A commencer par l'instrument. "Le violon de Pavel était très bon, mais il ne s'équilibrait pas avec les nôtres, se souvient Kluson. Nous en avons essayé beaucoup et finalement, nous avons trouvé le bon chez un luthier de la rue de Rome, à Paris. Un italien du XVIIIe. Mais il était trop cher pour nous. Heureusement, un mécène nous a aidés. Nous avons aussi amené Pavel chez notre archetier, dans le sud de la France. Vous savez, l'archet, c'est aussi important que le violon."
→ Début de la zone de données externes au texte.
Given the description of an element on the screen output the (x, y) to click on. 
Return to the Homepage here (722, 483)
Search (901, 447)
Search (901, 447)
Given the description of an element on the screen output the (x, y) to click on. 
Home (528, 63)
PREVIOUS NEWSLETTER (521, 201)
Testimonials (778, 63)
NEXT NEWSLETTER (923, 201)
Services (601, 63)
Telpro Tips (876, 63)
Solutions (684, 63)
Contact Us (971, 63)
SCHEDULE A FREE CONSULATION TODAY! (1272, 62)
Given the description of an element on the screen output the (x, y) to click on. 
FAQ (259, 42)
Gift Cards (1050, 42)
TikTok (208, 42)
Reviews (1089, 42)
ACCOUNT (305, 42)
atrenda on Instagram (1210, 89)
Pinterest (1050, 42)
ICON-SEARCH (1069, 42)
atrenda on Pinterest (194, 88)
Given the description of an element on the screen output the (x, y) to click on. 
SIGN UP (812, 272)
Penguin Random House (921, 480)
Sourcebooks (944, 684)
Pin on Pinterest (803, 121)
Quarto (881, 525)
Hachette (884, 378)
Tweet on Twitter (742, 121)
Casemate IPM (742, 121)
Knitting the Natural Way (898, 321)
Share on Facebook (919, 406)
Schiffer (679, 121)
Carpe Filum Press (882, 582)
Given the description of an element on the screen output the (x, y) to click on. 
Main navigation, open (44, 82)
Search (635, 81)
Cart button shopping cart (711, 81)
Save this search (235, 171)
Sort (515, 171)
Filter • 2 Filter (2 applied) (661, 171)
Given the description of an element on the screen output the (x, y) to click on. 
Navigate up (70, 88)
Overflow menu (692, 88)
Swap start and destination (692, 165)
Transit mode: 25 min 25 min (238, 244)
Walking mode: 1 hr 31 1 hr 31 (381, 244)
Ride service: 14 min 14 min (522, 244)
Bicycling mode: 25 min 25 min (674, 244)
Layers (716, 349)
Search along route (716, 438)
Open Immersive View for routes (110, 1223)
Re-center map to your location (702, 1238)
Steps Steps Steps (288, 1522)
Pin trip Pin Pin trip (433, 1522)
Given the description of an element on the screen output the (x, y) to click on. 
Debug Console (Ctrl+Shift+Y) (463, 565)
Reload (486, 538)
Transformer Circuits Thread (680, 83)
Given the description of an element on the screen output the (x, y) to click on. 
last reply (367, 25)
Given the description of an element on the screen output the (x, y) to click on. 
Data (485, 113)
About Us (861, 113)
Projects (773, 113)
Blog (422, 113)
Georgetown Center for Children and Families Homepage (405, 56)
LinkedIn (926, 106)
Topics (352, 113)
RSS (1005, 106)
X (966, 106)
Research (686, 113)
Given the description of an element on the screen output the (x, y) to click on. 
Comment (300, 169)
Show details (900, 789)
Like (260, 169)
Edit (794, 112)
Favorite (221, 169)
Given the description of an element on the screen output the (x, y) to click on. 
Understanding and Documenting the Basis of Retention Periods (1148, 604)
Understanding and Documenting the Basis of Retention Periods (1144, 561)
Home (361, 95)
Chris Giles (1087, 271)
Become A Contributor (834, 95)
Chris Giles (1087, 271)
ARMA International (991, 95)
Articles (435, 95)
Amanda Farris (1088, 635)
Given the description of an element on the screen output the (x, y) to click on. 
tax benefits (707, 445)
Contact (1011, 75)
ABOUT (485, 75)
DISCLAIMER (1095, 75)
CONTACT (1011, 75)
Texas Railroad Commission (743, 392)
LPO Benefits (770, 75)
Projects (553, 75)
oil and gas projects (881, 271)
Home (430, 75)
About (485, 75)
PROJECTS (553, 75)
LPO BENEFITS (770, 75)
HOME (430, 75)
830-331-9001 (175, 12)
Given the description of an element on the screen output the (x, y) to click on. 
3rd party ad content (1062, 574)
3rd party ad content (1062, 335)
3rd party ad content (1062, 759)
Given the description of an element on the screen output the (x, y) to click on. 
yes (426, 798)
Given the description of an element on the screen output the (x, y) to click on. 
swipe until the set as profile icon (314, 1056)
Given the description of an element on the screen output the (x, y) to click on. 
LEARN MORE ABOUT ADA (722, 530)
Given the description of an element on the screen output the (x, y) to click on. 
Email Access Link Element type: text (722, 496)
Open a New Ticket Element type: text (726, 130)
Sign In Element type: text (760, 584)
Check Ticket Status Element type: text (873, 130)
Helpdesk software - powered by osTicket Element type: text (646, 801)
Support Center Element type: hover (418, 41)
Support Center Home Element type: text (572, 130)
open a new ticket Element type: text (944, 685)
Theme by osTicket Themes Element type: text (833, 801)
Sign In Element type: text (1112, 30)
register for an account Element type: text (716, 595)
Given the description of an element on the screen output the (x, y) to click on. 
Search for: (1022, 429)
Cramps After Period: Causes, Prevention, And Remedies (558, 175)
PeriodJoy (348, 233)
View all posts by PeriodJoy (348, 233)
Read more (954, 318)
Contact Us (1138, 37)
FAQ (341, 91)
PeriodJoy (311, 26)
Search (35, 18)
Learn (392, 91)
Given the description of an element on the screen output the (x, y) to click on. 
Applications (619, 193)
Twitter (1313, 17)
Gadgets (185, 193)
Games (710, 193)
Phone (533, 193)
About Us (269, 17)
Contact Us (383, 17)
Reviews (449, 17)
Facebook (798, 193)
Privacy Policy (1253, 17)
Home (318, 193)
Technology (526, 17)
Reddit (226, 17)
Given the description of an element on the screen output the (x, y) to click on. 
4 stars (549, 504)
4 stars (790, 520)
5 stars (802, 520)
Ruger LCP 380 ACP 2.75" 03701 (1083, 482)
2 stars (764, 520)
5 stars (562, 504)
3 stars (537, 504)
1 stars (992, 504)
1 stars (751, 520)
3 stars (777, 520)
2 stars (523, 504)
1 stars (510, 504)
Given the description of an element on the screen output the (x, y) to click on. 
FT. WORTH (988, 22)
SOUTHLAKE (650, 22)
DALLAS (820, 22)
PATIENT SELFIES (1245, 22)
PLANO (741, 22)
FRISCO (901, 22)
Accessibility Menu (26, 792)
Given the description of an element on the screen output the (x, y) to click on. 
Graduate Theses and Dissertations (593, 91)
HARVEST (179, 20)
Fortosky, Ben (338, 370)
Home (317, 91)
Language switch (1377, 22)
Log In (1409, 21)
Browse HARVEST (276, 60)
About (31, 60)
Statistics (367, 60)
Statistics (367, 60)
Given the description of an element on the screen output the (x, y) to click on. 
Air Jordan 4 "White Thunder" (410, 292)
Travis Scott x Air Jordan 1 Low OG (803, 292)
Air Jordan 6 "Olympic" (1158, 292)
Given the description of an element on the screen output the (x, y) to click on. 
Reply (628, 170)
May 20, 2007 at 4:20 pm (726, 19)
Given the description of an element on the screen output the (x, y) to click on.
Ainsi équipé, Pavel Hula se lance à l'assaut du répertoire. "Je pensais connaître la musique de quatuor, nous en avions joué pendant trente-cinq ans avec les Kocian. Et j'ai découvert que non. La deuxième école de Vienne, l'intégrale de Beethoven, les quatuors de Zemlinsky, j'avais des trous partout... Et il y avait une tournée aux Etats-unis déjà signée. Vous ne changez pas le programme d'un concert à Carnegie Hall. J'ai travaillé comme un fou."
"Nous avons travaillé comme des fous, reprend Kluson. C'est d'ailleurs le bon côté des choses. Quand vous avez joué deux cents fois un quatuor, une routine s'installe forcément. Là, tout était remis en cause. Parce que jouer les notes, c'est facile. Mais faire de la musique. L'enfer se niche dans les détails : les accents, la dynamique... Là encore, le répertoire tchèque ne posait aucun problème, nous sortons tous du même moule. Mais Beethoven, nous l'avions beaucoup travaillé aux Etats-unis, auprès du quatuor LaSalle, quand nous étions jeunes. Ça nous a marqués. Pavel a dû faire du chemin. A l'inverse, pour Haydn, où la voix du premier violon est prépondérante, nous avons suivi toutes ses propositions. Et il nous a fait découvrir Ainsi la nuit, de Dutilleux, une merveille, peut-être la plus belle oeuvre pour quatuor de la deuxième moitié du XXe siècle."
Le résultat ? Pavel Hula sourit modestement : "Le Prazak ne sera plus jamais le même, je le sais. C'est autre chose." Josef Kluson, en bon ambassadeur, est plus catégorique : "Ça nous a forcés à ouvrir les fenêtres et à renouveler l'air."